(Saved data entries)
....
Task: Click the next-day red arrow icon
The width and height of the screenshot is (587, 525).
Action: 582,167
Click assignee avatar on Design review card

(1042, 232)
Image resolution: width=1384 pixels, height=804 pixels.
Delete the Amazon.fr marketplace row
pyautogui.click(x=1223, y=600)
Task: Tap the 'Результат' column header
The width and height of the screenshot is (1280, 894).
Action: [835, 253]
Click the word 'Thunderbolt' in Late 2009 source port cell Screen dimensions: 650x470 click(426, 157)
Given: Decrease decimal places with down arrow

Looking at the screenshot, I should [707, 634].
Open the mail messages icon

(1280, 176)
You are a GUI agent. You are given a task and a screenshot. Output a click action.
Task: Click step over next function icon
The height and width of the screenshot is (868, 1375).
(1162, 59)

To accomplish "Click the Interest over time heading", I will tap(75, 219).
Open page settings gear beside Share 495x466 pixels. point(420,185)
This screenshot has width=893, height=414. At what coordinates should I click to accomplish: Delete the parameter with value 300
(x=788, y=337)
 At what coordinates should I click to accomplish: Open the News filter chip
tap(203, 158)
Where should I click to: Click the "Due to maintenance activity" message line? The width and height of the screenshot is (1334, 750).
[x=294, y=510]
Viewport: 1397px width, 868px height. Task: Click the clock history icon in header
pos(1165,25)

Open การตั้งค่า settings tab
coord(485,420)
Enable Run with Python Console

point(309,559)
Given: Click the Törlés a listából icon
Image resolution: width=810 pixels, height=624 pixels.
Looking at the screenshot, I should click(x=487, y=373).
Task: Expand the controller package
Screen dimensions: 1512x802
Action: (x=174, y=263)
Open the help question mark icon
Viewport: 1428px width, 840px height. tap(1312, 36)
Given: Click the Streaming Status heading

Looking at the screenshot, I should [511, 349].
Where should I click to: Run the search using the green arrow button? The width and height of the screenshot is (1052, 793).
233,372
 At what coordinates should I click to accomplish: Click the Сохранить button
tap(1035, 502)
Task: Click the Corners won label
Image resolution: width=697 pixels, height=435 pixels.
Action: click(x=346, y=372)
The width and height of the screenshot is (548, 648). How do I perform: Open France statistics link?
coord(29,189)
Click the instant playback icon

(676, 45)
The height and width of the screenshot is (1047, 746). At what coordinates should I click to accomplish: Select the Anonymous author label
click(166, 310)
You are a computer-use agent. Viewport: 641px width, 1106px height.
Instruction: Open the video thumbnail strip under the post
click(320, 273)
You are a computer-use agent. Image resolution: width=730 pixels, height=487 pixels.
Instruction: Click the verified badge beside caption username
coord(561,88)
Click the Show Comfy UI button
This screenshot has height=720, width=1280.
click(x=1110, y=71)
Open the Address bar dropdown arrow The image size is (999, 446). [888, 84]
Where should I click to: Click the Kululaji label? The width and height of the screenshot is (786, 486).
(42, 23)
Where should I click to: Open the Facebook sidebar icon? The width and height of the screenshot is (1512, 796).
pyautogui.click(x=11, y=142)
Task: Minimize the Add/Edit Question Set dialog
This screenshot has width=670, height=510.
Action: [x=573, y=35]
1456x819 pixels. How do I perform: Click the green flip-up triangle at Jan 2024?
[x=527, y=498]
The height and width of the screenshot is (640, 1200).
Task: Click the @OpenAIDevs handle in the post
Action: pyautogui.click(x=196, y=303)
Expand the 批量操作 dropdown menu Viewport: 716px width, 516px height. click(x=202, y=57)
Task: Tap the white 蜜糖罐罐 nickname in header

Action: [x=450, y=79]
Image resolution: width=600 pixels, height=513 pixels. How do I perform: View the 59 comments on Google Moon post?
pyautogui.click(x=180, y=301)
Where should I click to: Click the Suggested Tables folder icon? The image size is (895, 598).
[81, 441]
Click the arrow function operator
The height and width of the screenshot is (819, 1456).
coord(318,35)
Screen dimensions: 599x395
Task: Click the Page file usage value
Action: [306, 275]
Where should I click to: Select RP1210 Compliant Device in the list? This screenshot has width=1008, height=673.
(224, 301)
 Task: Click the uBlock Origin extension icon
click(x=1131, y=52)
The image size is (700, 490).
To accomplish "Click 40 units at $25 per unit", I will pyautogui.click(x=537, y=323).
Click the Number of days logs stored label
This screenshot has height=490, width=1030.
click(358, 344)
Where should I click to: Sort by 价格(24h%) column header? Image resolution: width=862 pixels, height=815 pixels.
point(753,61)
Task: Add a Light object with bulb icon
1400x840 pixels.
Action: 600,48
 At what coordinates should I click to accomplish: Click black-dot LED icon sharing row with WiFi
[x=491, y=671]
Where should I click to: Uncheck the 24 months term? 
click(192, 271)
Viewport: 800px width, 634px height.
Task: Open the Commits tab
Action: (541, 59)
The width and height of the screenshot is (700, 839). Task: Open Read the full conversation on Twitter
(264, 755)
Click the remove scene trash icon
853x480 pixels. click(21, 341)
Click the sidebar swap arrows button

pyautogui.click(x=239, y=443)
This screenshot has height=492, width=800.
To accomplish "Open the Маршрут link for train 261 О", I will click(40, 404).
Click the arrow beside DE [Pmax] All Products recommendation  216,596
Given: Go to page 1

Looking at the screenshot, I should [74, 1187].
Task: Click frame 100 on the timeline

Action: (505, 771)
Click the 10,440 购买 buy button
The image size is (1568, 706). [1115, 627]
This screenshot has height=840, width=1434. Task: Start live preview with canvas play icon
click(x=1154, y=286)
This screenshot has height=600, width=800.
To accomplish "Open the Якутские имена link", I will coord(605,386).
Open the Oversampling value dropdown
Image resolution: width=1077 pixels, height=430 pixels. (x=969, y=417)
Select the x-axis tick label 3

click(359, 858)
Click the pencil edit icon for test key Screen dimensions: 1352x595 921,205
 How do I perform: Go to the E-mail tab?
....
**Exercise instructions**
Report each line in the entries above that contains the string "dropdown". Case counts.

**Result of the exercise**
Open the Address bar dropdown arrow The image size is (999, 446). [888, 84]
Expand the 批量操作 dropdown menu Viewport: 716px width, 516px height. click(x=202, y=57)
Open the Oversampling value dropdown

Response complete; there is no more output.